Coaches Nutrition Tip 17# : Creatine and muscle power, endurance, and sprint performance

Coaches Nutrition Tip 17#  : Creatine and muscle power, endurance, and sprint performance

CrossFit is a sport of mixed modalities, multiple differing exercises and sports are culled to create workouts – gymnastics, sprinting, weightlifting, powerlifting, rowing, etc. are used within our workout programs and our competitions.  Multiple days of the week at Synergy Strength athletes are asked to take their bodies to the end limits.  The end limits of muscular force, power and endurance depending on what the prescribed workout is.

Given the multiple different pathways our bodies and workouts operate within, it is no doubt that one of my favorite supplements is Creatine monohydrate.  Creatine improves our max effort strength work, our ability to produce power in Olympic weightlifting, our ability to resist fatigue, and our ability to stay lean and muscular.  Creatine can assist in all aspects of our fitness goals.

Researchers completed a study recently on 19 trained male handball players.  The athletes were tested on max one rep squat and bench press numbers, one set to exhaustion at 60 and 70% of their max efforts, as well as a repeated sprint running test.  Subjects were given 15 grams of creatine during the study and were found to have increased lean body mass, max effort strength numbers, and increased total power output on max rep bench and squat numbers.

Think of the workouts you may have done in the last few weeks at Synergy – have you completed any heavy lifts (5 reps or less to max effort), have you completed any conditioning workouts requiring high rep sets to fatigue, and finally have you completed any sprint or very short interval type workouts.  If you have trained at Synergy for more than one week you should have answered yes to at least two of the three examples given, as our programming is sure to involve these styles of workouts within our program on a weekly basis.

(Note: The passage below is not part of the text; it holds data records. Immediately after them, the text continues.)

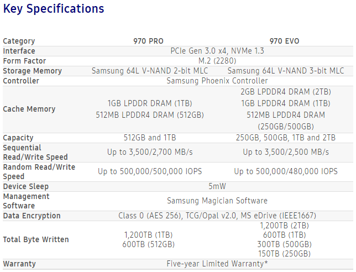Click the M.2 (2280) form factor value

pyautogui.click(x=217, y=61)
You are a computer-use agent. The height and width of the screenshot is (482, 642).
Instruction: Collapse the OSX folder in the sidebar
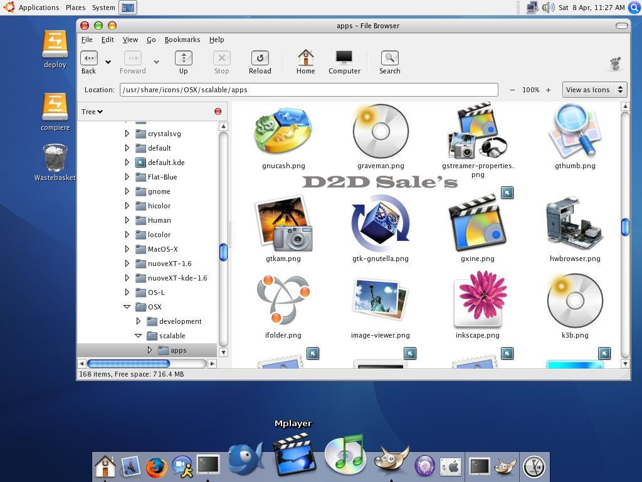pyautogui.click(x=127, y=307)
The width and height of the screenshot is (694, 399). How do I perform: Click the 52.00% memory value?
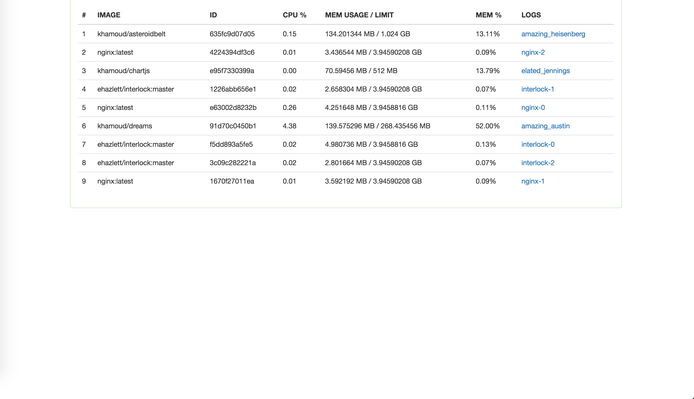[x=487, y=126]
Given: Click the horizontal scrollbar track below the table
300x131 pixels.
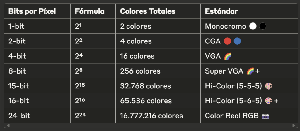Looking at the screenshot, I should 150,125.
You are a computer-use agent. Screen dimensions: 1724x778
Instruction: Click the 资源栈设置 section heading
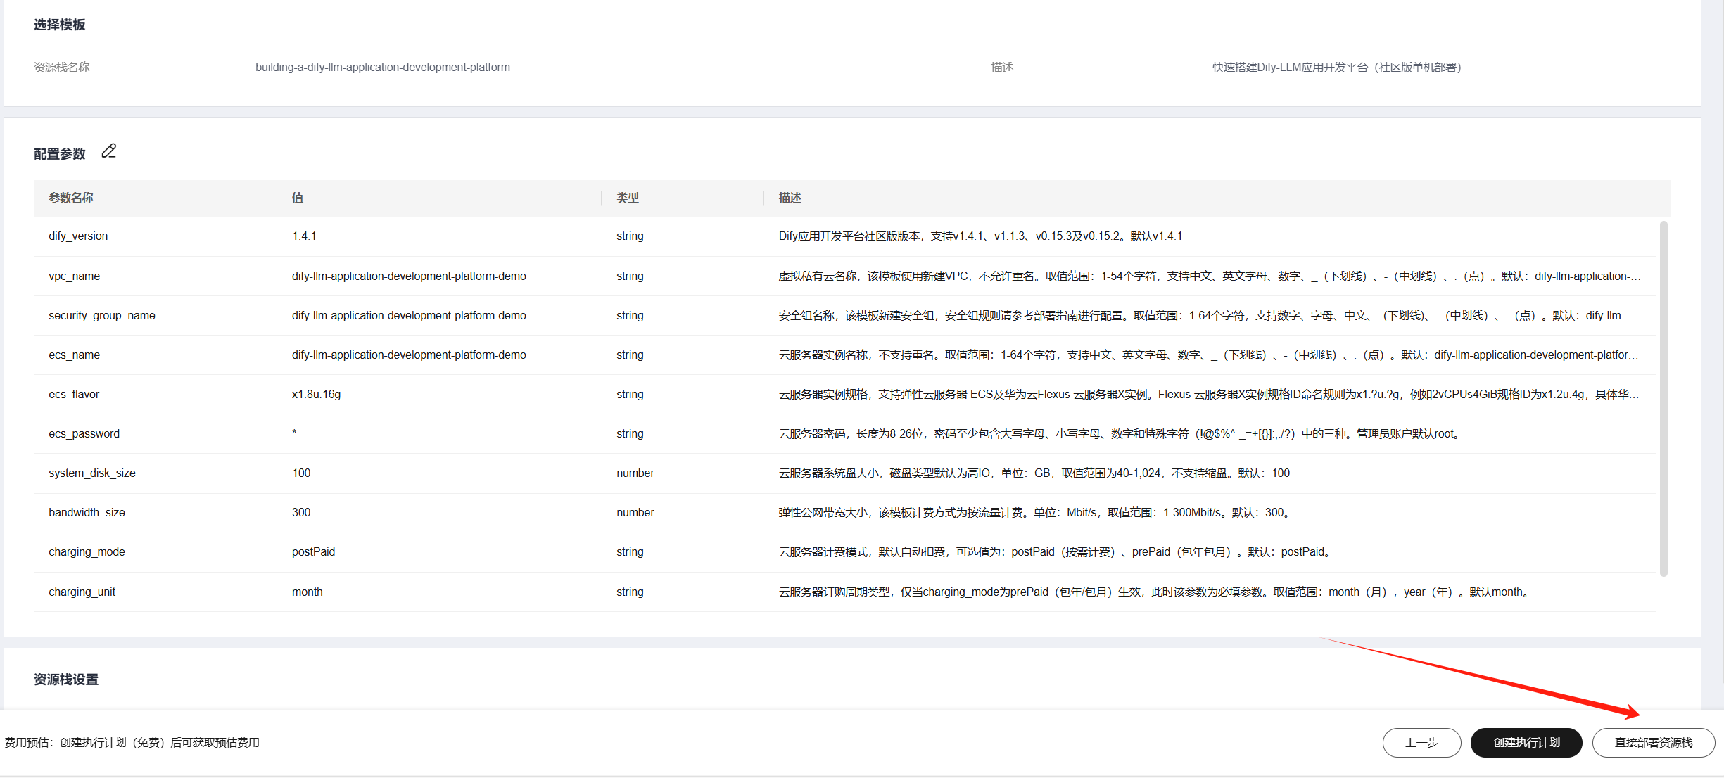click(x=66, y=680)
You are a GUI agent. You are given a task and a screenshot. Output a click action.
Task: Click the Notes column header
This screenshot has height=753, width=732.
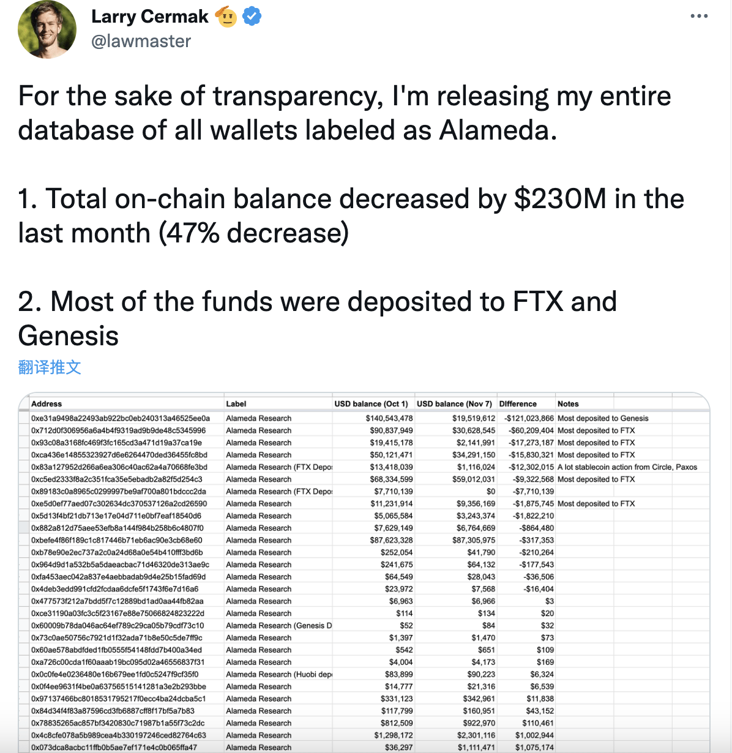568,404
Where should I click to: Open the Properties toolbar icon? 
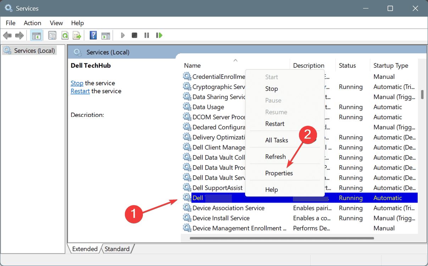click(52, 35)
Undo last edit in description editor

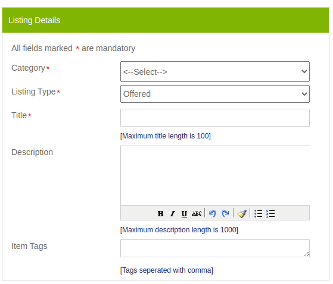(213, 213)
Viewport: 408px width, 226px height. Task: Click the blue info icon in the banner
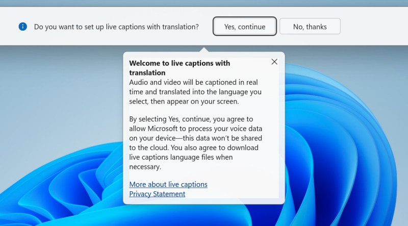22,27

Think of the potential benefits that creatine supplementation can have on your performance if you are able to;

  1. Increase max force development (strength)
  2. Increase your potential to develop power and sustain it (olympic weightlifting)
  3. Decrease fatigue rates in repeated efforts (high intensity interval training)
  4. Increase lean muscle mass and decrease fat mass (drop weight and increase strength to bodyweight ratio)

This is a short list of creatine supplementation benefits and performance improvements.  I firmly believe that all athletes should involve creatine supplementation in their program in order to maximize workout performance and reap the highest benefit for the time put into training.

Many times studies are completed with untrained individuals and their performance improvements could theoretically be attributed to their lack of familiarity to training, but in this study trained athletes were used and positive benefits were seen to all who participated, backing creation supplementation even further.

This study used a dose of 15g/athlete, but we have found that a dose of 5-6 grams daily is sufficient to increase performance.

Med Sci Sports Exerc. 2002 Feb;34(2):332-43.